• _GIVEN REQUEST 1_
In the records, starting at the line that contains "Video (578, 2065)" and ending at the line that contains "[Facebook] (72, 1763)", rewrite every line, both ends included. Multiply each coordinate in the answers by 1.65 and round to whole numbers, rounding halves up.

Today, Mary Harutyunyan found and posted on her social media page the pictures of her only son, Baghdasar, who was killed in the 44-Day War. In the photo, he is happy, surrounded by friends, having fun on Vardavar Day [an Armenian national festival during which people drench each other with water]. He has no t-shirt on. Tattoos are visible on the shoulders, through which Baghdasar’s body was later identified.
It seems that not three but 100 years have passed since that Sunday in July 2020 [in the photo]. “Fortunately, on that day, my son was living carefree: everything was different, and we were different, and so was our country,” Mary sighs.
Baghdasar Gharibyan is one of the heroes of the Four-Day and 44-Day Wars, a native of Janfida village of Armavir region of Armenia. He volunteered to the army on October 5. He died in Fizuli in just 5 days.
Bhdo [short for Baghdasar] was sent off by his father and a girl named Ruzik before going to war. Bhdo told the girl on the way, “not suddenly start crying, so that papa doesn’t cry either.”
He fought alongside the late Rustam Gasparyan, the commander of “Black Panthers”. And before that, together with his friends, he transported people fleeing the disaster from Shushi to Armenia.
He was a shooter, and shooters were in demand in those days. He went to the front without waiting to be called. Died in Fizuli on October 10, 2020. The family could not find the body for a long time. They say that when Bayraktar blew up the car in which the injured Baghdasar was, another boy’s jacket was on him. Under the name of another boy, the relics of Baghdasar were kept on Heratsi morgue.
“That’s why we couldn’t find Bhdo’s body. For 11 days and nights, we visited all the mountains of Armenia: Goris, Metsamor, Abovyan: we saw horrible things. In one place, we saw that the Azeris separated the legs and hands of our boys from their relics. There were bodies on which crescent moons were tatood: it was clear that these were not our children. They were kept separately in morgues. Then they exchanged these bodies with bodies of our soldiers. Bhdo’s body was nowhere to be found. We had no hopes anymore when we found him in Heratsi morgue. There was a lieutenant colonel whom we knew. He said that there was a boy, his name was different, Artur Gharibyan, his face was missing, he had tattoos on his shoulders. My son-in-law, Armen, suddenly started feeling terrible. He said, “I feel it is my child.” We went there and saw they were Bhdo’s tatoos. On one shoulder there was the first initial of his mother’s name, on the other shoulder — his father’s initial. That’s how we found the child. His face was gone, it was burned, but we recognized him from his shoulders,” says Baghdasar’s grandfather’s brother, Hovhannes.
When Baghdasar died, his mother, Mary, was in Russia, working abroad as a cook. She says that from the very beginning she was against her son going to war.
“There were seven boys who volunteered with him, a group of seven people. Among them were two boys from Masiv, they informed Bhdo’s friends that Bhdo was no more. One of his friends also came to our house, kneeled in front of me, said, “I apologize: Bhdo saved my life, but I couldn’t save him.” We learned from his friends how he died. He heard the voice of a wounded boy, went to save him, and was injured himself; his leg was damaged. They put him in a car, it was a car like a truck, full of injured people, an unmanned aerial vehicle hit from above,” says Mary Harutyunyan.

• _PROVIDED RECORDS_

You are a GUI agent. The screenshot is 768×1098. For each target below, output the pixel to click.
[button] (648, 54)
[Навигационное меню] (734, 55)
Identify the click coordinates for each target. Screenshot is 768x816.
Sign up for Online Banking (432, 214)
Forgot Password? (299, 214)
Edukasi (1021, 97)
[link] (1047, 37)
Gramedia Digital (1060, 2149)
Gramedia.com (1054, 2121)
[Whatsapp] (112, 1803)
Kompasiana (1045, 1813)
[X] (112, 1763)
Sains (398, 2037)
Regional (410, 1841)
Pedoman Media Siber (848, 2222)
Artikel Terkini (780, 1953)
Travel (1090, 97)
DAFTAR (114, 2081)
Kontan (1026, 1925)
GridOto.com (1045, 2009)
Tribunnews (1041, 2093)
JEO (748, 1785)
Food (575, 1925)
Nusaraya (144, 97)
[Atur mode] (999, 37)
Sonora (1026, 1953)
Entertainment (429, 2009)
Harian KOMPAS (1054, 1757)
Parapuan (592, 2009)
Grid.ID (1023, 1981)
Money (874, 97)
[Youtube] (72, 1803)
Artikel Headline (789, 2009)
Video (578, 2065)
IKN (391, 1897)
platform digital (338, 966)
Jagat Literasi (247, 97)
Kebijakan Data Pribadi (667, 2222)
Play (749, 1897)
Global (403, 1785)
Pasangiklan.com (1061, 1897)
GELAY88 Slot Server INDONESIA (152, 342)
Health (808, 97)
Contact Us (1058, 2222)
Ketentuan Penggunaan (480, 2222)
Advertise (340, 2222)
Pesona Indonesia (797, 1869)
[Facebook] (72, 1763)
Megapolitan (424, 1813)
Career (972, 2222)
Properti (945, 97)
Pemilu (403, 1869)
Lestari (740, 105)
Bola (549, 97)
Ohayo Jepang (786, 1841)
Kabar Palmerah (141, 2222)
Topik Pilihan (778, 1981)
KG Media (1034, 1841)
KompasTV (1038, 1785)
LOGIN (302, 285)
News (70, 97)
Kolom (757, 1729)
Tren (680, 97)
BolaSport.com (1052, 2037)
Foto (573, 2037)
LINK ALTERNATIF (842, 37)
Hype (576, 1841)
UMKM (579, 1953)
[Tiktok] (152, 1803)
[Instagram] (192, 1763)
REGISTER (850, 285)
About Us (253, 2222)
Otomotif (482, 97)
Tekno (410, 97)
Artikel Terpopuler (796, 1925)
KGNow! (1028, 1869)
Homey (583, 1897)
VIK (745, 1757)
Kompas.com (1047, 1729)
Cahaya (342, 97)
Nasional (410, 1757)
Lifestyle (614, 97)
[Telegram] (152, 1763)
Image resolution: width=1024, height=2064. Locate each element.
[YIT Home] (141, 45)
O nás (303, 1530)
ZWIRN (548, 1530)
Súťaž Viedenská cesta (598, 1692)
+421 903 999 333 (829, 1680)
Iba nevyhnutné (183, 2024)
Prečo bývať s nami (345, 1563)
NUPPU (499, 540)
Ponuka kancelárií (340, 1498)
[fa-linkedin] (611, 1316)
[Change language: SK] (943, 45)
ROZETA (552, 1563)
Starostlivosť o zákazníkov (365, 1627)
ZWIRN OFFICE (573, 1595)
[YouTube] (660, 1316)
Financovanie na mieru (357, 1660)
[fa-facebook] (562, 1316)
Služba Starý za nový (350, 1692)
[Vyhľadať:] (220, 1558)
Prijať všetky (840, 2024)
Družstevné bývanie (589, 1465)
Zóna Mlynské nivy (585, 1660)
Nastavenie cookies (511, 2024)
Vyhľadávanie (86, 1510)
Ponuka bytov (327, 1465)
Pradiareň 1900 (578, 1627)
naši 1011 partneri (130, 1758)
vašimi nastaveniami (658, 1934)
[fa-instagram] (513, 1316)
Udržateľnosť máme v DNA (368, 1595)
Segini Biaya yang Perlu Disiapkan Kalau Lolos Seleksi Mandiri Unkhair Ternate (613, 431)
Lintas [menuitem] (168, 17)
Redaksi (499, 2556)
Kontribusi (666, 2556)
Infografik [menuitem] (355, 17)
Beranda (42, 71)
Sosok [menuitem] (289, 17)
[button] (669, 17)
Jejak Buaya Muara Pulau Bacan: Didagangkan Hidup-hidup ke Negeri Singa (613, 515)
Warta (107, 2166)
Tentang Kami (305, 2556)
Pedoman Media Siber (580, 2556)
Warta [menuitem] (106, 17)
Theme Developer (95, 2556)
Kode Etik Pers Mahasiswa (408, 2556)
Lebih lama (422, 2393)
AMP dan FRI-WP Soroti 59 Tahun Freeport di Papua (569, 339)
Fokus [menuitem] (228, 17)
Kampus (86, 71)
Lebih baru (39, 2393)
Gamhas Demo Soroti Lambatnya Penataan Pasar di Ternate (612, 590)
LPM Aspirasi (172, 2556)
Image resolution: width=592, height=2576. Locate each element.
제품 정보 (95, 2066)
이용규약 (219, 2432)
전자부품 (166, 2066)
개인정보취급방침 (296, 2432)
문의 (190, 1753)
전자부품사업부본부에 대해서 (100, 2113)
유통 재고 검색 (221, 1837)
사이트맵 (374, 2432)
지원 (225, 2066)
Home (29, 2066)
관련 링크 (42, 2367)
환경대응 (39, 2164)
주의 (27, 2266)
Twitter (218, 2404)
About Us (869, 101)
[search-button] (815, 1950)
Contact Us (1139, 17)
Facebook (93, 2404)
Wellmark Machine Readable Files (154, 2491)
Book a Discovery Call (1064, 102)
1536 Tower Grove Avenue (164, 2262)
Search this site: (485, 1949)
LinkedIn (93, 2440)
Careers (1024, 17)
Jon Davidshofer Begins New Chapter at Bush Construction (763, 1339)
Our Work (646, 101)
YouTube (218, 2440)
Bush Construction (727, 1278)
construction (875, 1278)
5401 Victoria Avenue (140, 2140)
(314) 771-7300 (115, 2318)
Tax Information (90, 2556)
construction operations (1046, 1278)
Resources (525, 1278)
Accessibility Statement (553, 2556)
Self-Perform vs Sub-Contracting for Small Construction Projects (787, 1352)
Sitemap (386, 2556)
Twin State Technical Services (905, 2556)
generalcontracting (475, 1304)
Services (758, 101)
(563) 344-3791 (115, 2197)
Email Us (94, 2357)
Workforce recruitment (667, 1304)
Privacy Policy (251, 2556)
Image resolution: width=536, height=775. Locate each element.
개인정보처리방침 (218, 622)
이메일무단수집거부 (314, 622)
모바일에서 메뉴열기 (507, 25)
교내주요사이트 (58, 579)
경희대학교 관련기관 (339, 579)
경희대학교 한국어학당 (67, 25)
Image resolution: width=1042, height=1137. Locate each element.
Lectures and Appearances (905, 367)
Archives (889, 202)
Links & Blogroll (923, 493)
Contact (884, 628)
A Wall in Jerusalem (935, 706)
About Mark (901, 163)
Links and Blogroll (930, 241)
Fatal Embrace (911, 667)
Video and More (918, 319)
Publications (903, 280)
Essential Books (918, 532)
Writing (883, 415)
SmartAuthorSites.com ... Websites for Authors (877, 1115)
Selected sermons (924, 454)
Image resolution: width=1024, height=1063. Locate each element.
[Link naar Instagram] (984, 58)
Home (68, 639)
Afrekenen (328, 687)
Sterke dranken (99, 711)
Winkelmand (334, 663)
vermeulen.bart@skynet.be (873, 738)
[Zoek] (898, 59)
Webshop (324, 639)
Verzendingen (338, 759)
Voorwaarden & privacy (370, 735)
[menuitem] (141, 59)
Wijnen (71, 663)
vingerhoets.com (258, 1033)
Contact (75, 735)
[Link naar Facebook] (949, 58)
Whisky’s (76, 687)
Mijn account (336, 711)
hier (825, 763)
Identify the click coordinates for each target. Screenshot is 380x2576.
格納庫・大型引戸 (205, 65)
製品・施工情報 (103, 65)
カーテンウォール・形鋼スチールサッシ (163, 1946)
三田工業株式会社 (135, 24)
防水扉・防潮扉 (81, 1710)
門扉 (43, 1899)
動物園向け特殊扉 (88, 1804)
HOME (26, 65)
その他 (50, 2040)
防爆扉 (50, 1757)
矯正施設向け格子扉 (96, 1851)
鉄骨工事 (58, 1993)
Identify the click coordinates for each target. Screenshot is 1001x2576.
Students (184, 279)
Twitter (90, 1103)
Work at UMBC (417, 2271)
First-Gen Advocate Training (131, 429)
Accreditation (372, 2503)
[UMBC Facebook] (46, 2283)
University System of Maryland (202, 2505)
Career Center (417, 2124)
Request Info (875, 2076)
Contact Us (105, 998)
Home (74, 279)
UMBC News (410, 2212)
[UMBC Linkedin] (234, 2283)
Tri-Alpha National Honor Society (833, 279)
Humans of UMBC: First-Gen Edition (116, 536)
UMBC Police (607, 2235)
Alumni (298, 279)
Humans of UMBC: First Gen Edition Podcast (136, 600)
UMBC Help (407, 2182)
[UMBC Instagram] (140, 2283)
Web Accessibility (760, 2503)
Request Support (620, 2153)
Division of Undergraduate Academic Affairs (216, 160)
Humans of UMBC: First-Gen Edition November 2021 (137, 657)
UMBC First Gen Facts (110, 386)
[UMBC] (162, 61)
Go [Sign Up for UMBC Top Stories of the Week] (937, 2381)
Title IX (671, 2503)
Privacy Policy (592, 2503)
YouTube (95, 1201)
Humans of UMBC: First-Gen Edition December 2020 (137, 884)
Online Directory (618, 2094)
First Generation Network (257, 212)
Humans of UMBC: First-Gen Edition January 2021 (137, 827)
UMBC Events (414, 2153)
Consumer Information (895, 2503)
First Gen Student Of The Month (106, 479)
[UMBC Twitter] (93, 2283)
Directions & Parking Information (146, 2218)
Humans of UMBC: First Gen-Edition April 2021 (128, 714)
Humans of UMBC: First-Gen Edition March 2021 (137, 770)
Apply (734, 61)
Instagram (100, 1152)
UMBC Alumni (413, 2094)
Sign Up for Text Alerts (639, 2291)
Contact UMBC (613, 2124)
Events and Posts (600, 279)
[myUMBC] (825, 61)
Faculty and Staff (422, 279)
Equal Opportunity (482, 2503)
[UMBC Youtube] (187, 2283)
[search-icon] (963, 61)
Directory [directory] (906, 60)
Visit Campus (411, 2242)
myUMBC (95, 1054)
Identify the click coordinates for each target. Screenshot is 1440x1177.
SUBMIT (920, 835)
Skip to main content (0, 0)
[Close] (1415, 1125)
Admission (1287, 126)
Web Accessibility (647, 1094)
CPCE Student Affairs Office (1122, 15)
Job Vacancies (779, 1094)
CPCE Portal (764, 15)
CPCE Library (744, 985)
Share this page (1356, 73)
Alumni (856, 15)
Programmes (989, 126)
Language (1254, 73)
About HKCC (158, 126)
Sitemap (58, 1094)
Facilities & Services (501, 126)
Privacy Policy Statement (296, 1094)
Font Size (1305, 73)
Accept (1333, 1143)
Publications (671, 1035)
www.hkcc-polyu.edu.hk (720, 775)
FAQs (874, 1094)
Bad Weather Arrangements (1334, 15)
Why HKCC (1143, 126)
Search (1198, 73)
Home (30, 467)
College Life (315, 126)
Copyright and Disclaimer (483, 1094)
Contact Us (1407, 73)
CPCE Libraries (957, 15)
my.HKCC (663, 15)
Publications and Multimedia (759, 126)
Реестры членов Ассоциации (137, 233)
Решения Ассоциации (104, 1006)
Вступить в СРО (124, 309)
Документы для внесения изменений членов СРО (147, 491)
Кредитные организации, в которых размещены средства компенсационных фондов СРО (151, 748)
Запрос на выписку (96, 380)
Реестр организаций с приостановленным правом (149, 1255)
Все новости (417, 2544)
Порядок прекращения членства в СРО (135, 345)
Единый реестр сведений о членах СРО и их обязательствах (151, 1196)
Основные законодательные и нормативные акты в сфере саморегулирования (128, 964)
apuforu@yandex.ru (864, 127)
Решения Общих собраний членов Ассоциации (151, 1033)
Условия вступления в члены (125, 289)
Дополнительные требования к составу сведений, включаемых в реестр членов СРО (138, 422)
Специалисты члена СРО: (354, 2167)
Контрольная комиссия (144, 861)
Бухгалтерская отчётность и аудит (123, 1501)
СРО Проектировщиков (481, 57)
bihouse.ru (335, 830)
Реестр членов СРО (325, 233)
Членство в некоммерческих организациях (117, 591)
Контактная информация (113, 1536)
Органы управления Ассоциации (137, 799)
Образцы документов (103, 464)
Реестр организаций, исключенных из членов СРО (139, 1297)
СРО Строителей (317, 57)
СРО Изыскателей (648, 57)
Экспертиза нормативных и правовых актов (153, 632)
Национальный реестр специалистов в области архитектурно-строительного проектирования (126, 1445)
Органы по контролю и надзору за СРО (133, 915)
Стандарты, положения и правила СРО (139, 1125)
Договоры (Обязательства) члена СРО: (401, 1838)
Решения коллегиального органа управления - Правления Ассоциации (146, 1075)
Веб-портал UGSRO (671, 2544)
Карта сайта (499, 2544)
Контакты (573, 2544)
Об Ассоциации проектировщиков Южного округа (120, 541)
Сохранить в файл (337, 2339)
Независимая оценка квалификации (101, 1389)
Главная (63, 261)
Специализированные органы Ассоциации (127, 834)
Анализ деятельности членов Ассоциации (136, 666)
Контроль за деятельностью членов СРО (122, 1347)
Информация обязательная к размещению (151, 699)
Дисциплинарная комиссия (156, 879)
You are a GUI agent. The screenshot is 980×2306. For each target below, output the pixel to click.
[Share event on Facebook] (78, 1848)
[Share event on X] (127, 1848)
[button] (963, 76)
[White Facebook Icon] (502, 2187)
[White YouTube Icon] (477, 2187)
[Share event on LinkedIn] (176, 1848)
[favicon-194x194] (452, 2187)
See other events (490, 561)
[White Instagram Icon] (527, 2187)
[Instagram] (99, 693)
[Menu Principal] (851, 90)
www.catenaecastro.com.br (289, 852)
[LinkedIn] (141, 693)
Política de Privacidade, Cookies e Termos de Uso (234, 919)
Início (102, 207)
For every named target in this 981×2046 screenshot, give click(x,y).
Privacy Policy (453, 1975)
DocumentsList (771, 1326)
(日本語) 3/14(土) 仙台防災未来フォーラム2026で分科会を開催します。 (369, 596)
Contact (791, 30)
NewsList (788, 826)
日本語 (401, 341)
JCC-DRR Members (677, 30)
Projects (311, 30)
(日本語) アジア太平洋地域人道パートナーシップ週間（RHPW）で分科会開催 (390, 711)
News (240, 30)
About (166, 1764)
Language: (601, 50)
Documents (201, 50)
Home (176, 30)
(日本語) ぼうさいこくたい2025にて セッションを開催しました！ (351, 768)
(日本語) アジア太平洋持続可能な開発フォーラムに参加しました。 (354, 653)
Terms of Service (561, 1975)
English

• _GIVEN REQUEST 2_
From the account of Baghdasar Gharibyan's death, copy word for word the passage starting at "He was a shooter, and" and ending at "on Heratsi morgue.".

• _EXERCISE OUTPUT 1_
Video (954, 3407)
IKN (645, 3130)
platform digital (558, 1594)
Jagat Literasi (408, 160)
Kebijakan Data Pribadi (1101, 3666)
Play (1236, 3130)
Global (665, 2945)
Pasangiklan.com (1751, 3130)
GELAY88 Slot Server INDONESIA (251, 564)
Health (1333, 160)
Contact Us (1746, 3666)
Ketentuan Penggunaan (792, 3666)
Advertise (561, 3666)
Pesona Indonesia (1315, 3084)
[Facebook] (119, 2909)

• _EXERCISE OUTPUT 2_
He was a shooter, and shooters were in demand in those days. He went to the front without waiting to be called. Died in Fizuli on October 10, 2020. The family could not find the body for a long time. They say that when Bayraktar blew up the car in which the injured Baghdasar was, another boy’s jacket was on him. Under the name of another boy, the relics of Baghdasar were kept on Heratsi morgue.